The important part is as follows:

<?php
ini_set('display_errors', 1);
$linkurl_reg = '/href="http:\/\/metro.co.uk(.+?)"/is';    


function endsWith($haystack, $needle)
{
return $needle === "" || substr($haystack, -strlen($needle)) === $needle;
}

$data = file_get_contents("http://metro.co.uk");
preg_match_all($linkurl_reg,$data,$new_links);

$exclusion_list = explode("\n",file_get_contents('../F/exclusion_list.txt'));

var_dump($exclusion_list); //just to check we got the file ok

for($i = '0';$i < count($new_links[1]) ; $i++){
        for ($ii = '0';$ii < count($exclusion_list);$ii++){
        if(endsWith($new_links[1][$i], $exclusion_list[$ii])){echo 'unset ';unset($new_links[1][$i]);}else{echo'not unset ';}
        }
    }


?> 

The strange thing is if I only use a single value when setting the exclusion list e.g

$exclusion_list[0] = "xmlrpc.php"; 

instead of

$exclusion_list = explode("\n",file_get_contents('../F/exclusion_list.txt'));

it will work for that particular string.

Please if anybody has anyideas, I have been staring at this for 3 days now and am completely stumped.

Things I have tried:

encoding the $exclusion_list array to UTF before exploding.

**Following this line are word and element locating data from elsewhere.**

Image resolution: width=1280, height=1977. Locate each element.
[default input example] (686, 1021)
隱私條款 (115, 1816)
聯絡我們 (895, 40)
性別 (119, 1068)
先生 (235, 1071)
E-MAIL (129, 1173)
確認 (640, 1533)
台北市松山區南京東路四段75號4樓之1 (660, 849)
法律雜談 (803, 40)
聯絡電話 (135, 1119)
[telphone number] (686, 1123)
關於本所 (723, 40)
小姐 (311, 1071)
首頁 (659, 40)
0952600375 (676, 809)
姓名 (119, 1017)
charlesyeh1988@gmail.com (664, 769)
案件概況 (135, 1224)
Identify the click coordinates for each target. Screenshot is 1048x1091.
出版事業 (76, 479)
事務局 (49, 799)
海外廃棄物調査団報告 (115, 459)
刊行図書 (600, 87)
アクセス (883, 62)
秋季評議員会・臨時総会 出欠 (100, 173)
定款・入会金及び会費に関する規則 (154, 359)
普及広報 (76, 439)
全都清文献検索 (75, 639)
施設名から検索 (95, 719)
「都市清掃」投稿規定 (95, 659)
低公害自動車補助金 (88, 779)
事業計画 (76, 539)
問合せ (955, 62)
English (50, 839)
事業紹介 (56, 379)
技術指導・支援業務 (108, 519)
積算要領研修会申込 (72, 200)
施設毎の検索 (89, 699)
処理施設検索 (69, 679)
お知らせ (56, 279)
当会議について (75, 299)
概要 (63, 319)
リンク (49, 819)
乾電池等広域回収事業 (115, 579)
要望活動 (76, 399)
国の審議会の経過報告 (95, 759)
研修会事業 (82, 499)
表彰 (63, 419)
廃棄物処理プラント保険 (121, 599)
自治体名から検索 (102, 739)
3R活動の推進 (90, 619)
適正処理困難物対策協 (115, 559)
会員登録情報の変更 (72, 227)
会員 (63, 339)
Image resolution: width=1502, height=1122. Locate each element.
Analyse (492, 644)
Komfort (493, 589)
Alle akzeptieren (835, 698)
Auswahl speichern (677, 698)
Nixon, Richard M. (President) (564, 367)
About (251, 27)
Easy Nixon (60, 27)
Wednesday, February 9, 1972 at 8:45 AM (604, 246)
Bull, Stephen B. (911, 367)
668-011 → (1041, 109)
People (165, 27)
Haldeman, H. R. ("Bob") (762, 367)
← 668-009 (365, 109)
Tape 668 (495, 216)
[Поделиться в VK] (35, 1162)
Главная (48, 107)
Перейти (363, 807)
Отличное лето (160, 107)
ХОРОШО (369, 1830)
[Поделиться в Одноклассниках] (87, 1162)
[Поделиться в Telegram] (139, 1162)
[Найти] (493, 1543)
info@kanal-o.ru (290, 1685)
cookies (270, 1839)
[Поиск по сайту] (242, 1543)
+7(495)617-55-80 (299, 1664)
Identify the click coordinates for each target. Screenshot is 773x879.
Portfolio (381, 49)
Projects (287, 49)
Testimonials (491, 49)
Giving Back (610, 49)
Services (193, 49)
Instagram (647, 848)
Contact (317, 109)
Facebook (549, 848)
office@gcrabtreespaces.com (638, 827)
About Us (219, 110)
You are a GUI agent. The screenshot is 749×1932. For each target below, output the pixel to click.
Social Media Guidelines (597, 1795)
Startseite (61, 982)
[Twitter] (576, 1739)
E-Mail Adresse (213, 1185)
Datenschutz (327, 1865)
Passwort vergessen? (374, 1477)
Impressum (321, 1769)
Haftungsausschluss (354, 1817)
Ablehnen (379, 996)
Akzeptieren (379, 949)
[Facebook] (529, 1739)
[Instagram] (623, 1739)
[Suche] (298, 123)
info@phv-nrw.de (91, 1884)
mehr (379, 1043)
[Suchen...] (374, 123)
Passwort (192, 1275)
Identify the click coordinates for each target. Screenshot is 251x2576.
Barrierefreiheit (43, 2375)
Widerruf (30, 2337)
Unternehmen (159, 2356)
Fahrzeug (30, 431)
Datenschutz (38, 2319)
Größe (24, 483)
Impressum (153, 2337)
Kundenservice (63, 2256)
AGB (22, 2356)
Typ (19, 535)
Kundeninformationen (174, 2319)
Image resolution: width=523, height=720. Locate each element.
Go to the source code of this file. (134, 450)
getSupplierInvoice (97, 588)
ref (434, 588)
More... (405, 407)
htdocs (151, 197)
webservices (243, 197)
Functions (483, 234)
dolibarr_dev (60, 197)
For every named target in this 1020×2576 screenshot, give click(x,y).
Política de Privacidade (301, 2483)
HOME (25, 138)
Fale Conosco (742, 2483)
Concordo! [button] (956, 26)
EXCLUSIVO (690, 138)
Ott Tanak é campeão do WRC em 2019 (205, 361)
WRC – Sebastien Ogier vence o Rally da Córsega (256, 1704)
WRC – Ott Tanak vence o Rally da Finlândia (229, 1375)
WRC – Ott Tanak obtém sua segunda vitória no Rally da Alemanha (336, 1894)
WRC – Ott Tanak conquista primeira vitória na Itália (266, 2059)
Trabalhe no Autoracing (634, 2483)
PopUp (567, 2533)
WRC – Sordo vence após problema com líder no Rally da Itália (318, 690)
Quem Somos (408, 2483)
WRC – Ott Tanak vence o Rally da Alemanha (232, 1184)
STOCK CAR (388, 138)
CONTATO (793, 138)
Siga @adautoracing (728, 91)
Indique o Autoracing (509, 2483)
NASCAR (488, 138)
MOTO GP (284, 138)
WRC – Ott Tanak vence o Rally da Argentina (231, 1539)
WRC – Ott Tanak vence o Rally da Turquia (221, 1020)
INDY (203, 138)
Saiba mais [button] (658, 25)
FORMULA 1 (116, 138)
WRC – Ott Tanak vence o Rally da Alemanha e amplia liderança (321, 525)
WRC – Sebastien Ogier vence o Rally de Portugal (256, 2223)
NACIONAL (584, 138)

encoding the $exclusion_list strings to UTF in the loop

tested the function with normal strings

writing the strings in manually rather than from the array or fileget (works annoyingly)

changing the fileextension from .txt to various other things

updating php version on the server (non working one)

replacing "\n" with "\r" and "\n\r" during explode

I have even tried changing the function to some of the others found on SO, strangely I get the same results (works with strings I define but not with anything retrieved from the exclusion_list file).

For the life of me I have no idea why one would work and not the other.

Current PHP version: 5.4.36-0+deb7u3 (non working server)

Current PHP version: 5.2.17 (working server)

requested var_dump for $exclusion list (non working server):

array(9) {
  [0]=>
  string(6) ".jpeg"
  [1]=>
  string(5) ".jpg"
  [2]=>
   string(5) ".gif"
  [3]=>
  string(5) ".css"
  [4]=>
  string(5) ".xml"
  [5]=>
  string(11) "xmlrpc.php"
  [6]=>
  string(21) "metro.co.uk" target="
  [7]=>
  string(20) "metro.co.uk/osd.xml"
  [8]=>
  string(32) "metro.co.uk/terms/#privacypolicy"
}

requested var_dump for $exclusion list (working server):

array(9) {
  [0]=>
  string(5) ".jpeg"
  [1]=>
  string(4) ".jpg"
  [2]=>
  string(4) ".gif"
  [3]=>
  string(4) ".css"
  [4]=>
  string(4) ".xml"
  [5]=>
  string(10) "xmlrpc.php"
  [6]=>
  string(20) "metro.co.uk" target="
  [7]=>
  string(19) "metro.co.uk/osd.xml"
  [8]=>
  string(32) "metro.co.uk/terms/#privacypolicy"
}

Both servers are linux, both text files are not built or edited on windows platforms


Solution

  • Make sure, the lines in your *.txt file are separated by \n not \r\n, which happens if you save in a windows program.

    Otherwise after you explode it with '\n' the strings will all end with '\r' and thus may not fullfill the endsWith() condition

    This code should work on both machines:

    $exclusion_list = explode("\n",str_replace("\r", "", file_get_contents('../F/exclusion_list.txt')));